El pasaje que hemos leído forma parte de las palabras que el profeta dirige a los pueblos. En este caso se trata de Tiro, una importante ciudad comercial del actual Líbano. La Palabra de Dios habla también fuera de nuestros límites habituales, es una palabra que todos pueden escuchar. Ezequiel percibe una constante en la actitud de los pueblos: la soberbia, el orgullo que lleva a exaltarse a uno mismo y la propia fuerza. Para el profeta el orgullo es el pecado original de los pueblos, lo que socava la base de la convivencia. Leemos: "Tu corazón se ha engreído y has dicho: Soy un dios..., tú que eres un hombre y no un dios". ¿En qué consiste este pecado? El corazón de aquella ciudad está lleno de soberbia por su ansia de poder, por la riqueza acumulada con el comercio. La Palabra de Dios irrumpe en la historia con su fuerza para decirnos una vez más que el pecado de orgullo, que lleva a creer en uno mismo, en el poder de uno mismo, en la fuerza, y cuyo único objetivo es el enriquecimiento de algunos en un mercado sin escrúpulos, sigue siendo aún hoy la base de muchas injusticias, guerras y desigualdades. Dios no puede tolerar esta actitud. La Palabra de Dios nos previene –como hará también Jesús– afirmando con claridad que no existe composición ni acuerdo entre servir a Dios y servir a la riqueza.

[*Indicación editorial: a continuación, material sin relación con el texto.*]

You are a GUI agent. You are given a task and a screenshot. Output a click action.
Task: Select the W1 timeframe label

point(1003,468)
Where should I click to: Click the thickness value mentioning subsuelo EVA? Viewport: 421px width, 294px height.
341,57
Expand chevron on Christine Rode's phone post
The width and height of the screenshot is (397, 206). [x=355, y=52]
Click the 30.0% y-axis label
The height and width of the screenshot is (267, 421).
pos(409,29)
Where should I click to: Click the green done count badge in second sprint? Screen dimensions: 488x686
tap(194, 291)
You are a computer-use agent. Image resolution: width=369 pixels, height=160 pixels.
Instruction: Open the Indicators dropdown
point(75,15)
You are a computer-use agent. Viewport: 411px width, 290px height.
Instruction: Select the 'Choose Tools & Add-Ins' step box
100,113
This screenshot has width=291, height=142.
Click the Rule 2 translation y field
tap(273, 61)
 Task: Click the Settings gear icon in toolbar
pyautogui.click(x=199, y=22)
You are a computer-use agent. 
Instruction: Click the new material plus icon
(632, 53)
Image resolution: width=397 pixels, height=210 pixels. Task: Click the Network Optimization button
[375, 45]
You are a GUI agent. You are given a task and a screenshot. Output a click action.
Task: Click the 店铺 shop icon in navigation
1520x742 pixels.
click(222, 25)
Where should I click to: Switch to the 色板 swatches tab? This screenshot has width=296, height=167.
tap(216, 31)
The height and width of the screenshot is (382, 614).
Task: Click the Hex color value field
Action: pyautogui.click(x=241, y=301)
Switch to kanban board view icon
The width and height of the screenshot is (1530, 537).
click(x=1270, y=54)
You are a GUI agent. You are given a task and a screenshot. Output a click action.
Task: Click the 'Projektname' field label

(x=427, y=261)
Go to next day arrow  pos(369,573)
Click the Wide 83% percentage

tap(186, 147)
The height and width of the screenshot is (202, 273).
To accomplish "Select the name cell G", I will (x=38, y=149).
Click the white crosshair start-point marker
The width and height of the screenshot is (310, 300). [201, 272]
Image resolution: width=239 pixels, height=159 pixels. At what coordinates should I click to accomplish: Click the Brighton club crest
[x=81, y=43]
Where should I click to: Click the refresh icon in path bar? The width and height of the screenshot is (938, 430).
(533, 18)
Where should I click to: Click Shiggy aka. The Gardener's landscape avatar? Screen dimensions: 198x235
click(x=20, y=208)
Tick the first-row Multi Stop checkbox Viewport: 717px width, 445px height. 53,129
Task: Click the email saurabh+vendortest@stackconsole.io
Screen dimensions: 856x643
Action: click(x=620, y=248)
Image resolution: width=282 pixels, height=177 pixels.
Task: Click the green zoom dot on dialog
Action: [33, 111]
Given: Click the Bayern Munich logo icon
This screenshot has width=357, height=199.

La palabra profética suena como una grave advertencia: hombres y pueblos que miran solo por su interés creyéndose amos de la vida de los demás y de los bienes de la tierra "precipitarán en la fosa", "serán derribados", porque Dios "derribó a los potentados de sus tronos y exaltó a los humildes", mientras que "despidió a los ricos con las manos vacías". En eso se revela quiénes somos realmente y qué deberíamos reconocer cada uno de nosotros: somos hombres pobres y débiles y no dioses todopoderosos. Ezequiel repite dos veces esta frase para advertirnos. Sabe que en el corazón de cada persona hay la tentación de ponerse en el lugar de Dios, de ser señor de la vida, en un delirio de omnipotencia. En realidad, somos frágiles, débiles, mortales. Miremos nuevamente con humildad nuestra vida para no ceder a la tentación del poder y de la riqueza, que tanto daño provocan en el mundo y que tantas injusticias y tanta miseria crean.

La oración es el corazón de la vida de la Comunidad de Sant’Egidio, su primera “obra”. Cuando termina el día todas las Comunidades, tanto si son grandes como si son pequeñas, se reúnen alrededor del Señor para escuchar su Palabra y dirigirse a Él en su invocación. Los discípulos no pueden sino estar a los pies de Jesús, como María de Betania, para elegir la “mejor parte” (Lc 10,42) y aprender de Él sus mismos sentimientos (cfr. Flp 2,5).

Siempre que la Comunidad vuelve al Señor, hace suya la súplica del discípulo anónimo: “¡Señor, enséñanos a orar” (Lc 11,1). Y Jesús, maestro de oración, continúa contestando: “Cuando oréis, decid: Abbá, Padre”.

Cuando oramos, aunque lo hagamos dentro de nuestro corazón, nunca estamos aislados ni somos huérfanos, porque somos en todo momento miembros de la familia del Señor. En la oración común se ve claramente, además del misterio de la filiación, el de la fraternidad.

Las Comunidades de Sant'Egidio que hay por el mundo se reúnen en los distintos lugares que destinan a la oración y presentan al Señor las esperanzas y los dolores de los hombres y mujeres “vejados y abatidos” de los que habla el Evangelio (Mt 9,37). En aquella gente de entonces se incluyen los habitantes de las ciudades contemporáneas, los pobres que son marginados de la vida, todos aquellos que esperan que alguien les contrate (cfr. Mt 20).

La oración común recoge el grito, la aspiración, el deseo de paz, de curación, de sentido de la vida y de salvación que hay en los hombres y las mujeres de este mundo. La oración nunca es vacía. Sube incesante al Señor para que el llanto se transforme en alegría, la desesperación en felicidad, la angustia en esperanza y la soledad en comunión. Y para que el Reino de Dios llegue pronto a los hombres.